Photos by Benjamin Hurst, Staff Photographer
At first sight, Campbell Hall seemed dressed to celebrate a Sweet Sixteen on Friday night. Pink and red streamers danced playfully from the ceiling, colorful paintings lined the walls, and there were candies and baked goods on display. But upon closer inspection, it was clearly no ordinary party. The paintings were as subliminally erotic as any by Georgia O’Keefe, the candies included vagina lollipops and Better-Than-Sex cupcakes, and posters in the bathroom were dedicated to various “Vagina Warriors.” This was our introduction to “The Vagina Monologues,” performed this past Friday and Saturday by the Women’s Ensemble Theater Troupe (WETT), at the University of California, Santa Barbara’s Campbell Hall. “The Vagina Monologues” has become a beloved annual event at UCSB, and for the first time the show featured the “Vulvaventures,” 30 minutes of original student and community-written work.
An eclectic set of pieces focused on women and sexuality, “The Vagina Monologues” has not lost its power to provoke and inspire. This play, written by Eve Ensler and first performed in 1996, was composed from over 200 interviews with women from diverse backgrounds and focused on topics such as menstrual cycles, relationships, rape, abuse, and birth. Although these are serious topics, the show was infused with humor and truth. The audience was constantly laughing and cheering, culminating with a boisterous chanting of “cunt” until they were hushed by the actress on stage.
“’The Vagina Monologues’ means owning my womanhood and being proud of it,” said performer and third-year film and media studies major Josephine Amos. Mahad Abedin, fourth-year economics and accounting major, found the performance “really eye opening. I learned a lot of things about women that I had never thought to think about.”
This was the first year in which the second half of the show, the “Vulvaventures,” was performed.
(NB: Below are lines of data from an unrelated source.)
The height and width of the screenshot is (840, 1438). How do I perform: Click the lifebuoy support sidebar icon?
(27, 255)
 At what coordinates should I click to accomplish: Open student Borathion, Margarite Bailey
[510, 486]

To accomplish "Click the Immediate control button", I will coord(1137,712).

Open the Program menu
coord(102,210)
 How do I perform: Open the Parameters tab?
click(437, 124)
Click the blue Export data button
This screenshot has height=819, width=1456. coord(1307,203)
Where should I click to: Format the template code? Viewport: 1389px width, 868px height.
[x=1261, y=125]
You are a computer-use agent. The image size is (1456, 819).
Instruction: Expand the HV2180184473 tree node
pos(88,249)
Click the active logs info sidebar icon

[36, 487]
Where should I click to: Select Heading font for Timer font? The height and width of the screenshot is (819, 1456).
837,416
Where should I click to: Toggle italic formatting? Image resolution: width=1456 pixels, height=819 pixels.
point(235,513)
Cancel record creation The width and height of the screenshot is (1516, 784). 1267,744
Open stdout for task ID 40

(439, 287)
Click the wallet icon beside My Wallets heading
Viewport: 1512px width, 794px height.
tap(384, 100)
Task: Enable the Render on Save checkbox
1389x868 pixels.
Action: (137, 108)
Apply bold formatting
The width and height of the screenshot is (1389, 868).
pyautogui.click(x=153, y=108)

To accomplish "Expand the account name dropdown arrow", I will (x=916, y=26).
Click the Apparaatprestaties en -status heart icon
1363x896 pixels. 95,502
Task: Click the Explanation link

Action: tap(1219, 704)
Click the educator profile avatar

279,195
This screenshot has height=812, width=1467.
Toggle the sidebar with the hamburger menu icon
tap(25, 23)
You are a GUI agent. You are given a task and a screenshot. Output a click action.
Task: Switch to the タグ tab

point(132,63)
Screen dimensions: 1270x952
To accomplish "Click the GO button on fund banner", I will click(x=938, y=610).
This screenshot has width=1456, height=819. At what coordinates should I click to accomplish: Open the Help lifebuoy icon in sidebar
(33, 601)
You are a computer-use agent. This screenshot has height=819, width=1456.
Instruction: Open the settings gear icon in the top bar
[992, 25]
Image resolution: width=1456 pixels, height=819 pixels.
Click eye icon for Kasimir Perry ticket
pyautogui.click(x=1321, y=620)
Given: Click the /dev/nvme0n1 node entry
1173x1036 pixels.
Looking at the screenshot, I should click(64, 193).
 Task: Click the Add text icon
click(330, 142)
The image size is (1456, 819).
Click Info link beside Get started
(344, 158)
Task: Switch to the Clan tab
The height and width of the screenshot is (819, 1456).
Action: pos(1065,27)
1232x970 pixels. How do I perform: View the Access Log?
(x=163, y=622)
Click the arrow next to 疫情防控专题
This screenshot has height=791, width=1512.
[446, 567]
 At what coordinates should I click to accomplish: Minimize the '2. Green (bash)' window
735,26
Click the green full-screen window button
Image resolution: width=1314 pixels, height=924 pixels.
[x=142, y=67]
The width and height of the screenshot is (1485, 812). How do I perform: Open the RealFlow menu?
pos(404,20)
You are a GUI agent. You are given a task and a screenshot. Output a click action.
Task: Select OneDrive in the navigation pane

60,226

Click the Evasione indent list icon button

Nabra Nelson, third year theater major and co-director of the performance, said that “we recognize problems within ‘The Vagina Monologues’ and write our own pieces to give voice to the issues that pertain more to UCSB and the students.” She believes that this performance has the capability to affect people, saying “this is contemporary, this is real, this is now.”
First-year Black studies and film and media studies double major Bridget Kyeremateng wrote and performed her own monologue, titled “Diary of an Angry Black College Student.” Her monologue addresses race at UCSB, hoping to spark discussion and initiate change on campus.
“African Americans at UCSB are not just a small number, but we are a powerful activist group that are constantly being discriminated [against] because of the way we look,” she said. There were also community-written pieces about sexuality, religion, and overcoming the fear of childbirth.
This performance did more than just inspire others and raise important topics of discussion. All of the money that was raised through ticket and baked-goods sales was donated to organizations that aim to stop violence against women. Ninety percent of the proceeds were donated to the Santa Barbara Rape Crisis Center, and rest was donated to the One Million Rising Movement.
The 2014 performance of “The Vagina Monologues” and “Vulvaventures” was very well received by the audience, inspiring conversation and helping the community by donating to centers focused on ending abuse against women.
“This is a political movement,” said Kyeremateng. “I’m going to look back and say that I was part of a movement, I was part of the 21st century feminist movement.”